Puis Al Gore et un consortium d’investisseurs ont rassemblé 70 millions de dollars pour racheter Current TV, nouvelle chaîne de télévision toute info diffusée sur le câble dont l’idée est de faire participer les télé­spectateurs à la programmation. Comble d’ironie, lorsqu’il étudiait à Harvard où il partageait une chambre avec l’acteur Tommy Lee Jones, le futur politicien avait consacré sa thèse sur les rapports de la télévision avec la présidence.

Comment toutes ces facettes d’un même homme s’accordent-elles ? Dans l’univers d’Al Gore, toutes ces initiatives sont des pièces d’un même puzzle. L’Américain est un entrepreneur néo-écologiste doté d’une foi messianique dans la capacité de la technologie de stopper le réchauffement planétaire. Son ambition est de trouver des solutions technologiques commercialisables à la crise climatique en sensibilisant le public, en agissant au niveau fédéral et en faisant appel au bon vieux capitalisme. Comme à son habitude, il dit de la crise actuelle que c’est une question qui dépasse les clivages des partis.
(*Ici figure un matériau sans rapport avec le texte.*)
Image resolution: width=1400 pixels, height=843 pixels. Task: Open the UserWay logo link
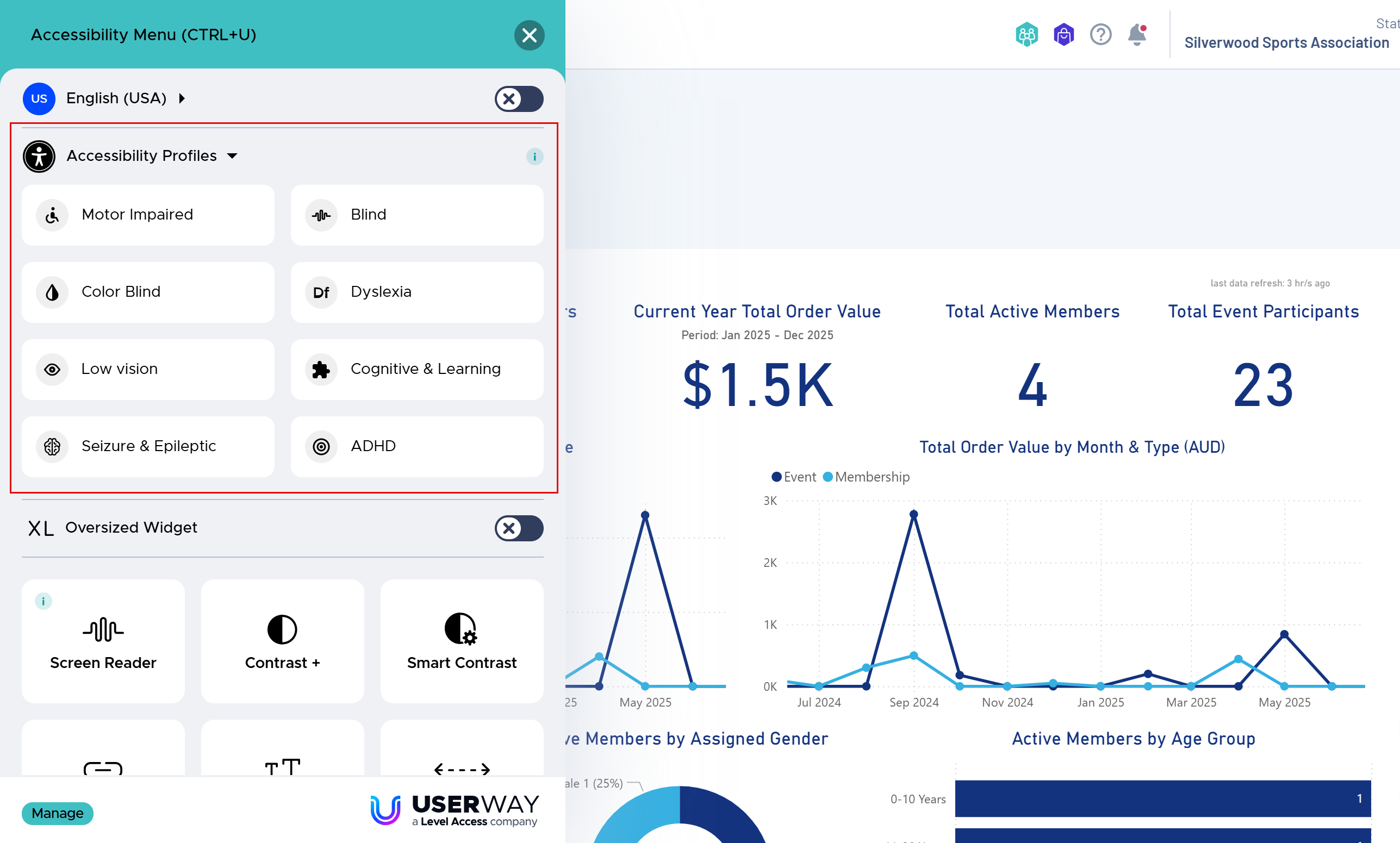point(455,810)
Lorsqu’il sera retiré de l’affiche, Une vérité qui dérange sera projeté gratuitement dans les écoles américaines. Al Gore et sa femme sont en train de former une armée de présentateurs, qui, équipée du même support visuel, documents PowerPoint et photos, partira en tournée pour faire passer le message.

Il est plutôt inhabituel pour un ancien vice-président d’être une personnalité médiatique aussi demandée après avoir quitté ses fonctions. Lorsqu’il était à la Maison blanche, Al Gore était gêné par des conseillers qui lui avaient recommandé de ne pas se spécialiser dans les questions environnementales. Lors d’un débat mémorable, le président Bush l’avait appelé « Ozone man ».

Ozone ou non, fonte des glaciers ou non, il a réussi à exploiter le pouvoir d’Internet à son avantage. Insignifiant aux yeux des médias, il était souvent éclipsé par les exploits de Bill Clinton quand il était au pouvoir. « Il s’est avéré qu’Al Gore présenté par Al Gore est infiniment plus électrisant et attirant que l’homme rigide et anodin décrit par les médias et dont se souvenaient les électeurs », écrit Ezra Klein dans un article publié dans American Prospect, un magazine libéral américain. C’est là qu’excelle Al Gore. Débarrassé de ses fonctions, libre de tout engagement, il peut vraiment se concentrer sur ce qui l’intéresse le plus.

Il a particulièrement été blessé par le portait qu’ont brossé de lui les médias. On l’a éreinté en l’accusant d’exagérer démesurément, d’être un caméléon idéologique et un raseur. Ce journaliste dans l’âme s’est défendu en répliquant que la presse est dysfonctionnelle et qu’elle manque à son devoir d’informer.

Pour éviter le regard inquisiteur des journalistes après son échec aux présidentielles, Al Gore a publié tous ses discours sur le site Web d’activisme en ligne MoveOn.org qui lui a permis d’entrer en contact avec des millions de militants engagés dans le monde entier.

Son idée est de contourner les supports médiatiques établis pour toucher un public plus large et plus réceptif à son message. « Il veut changer les choses et ne plus être entraîné dans le jeu déformant et étouffant des médias dominants », a expliqué Reed Hundt, ami proche et ancien président de la Federal Communications Commission, au magazine Wired.

Chaque fois qu’Al Gore fait un discours, trois millions de membres du site MoveOn reçoivent un courrier électronique indiquant le lien sur lequel cliquer pour suivre l’événement. Ainsi, tous ont accès à du 100 % Al Gore sans « fritures ».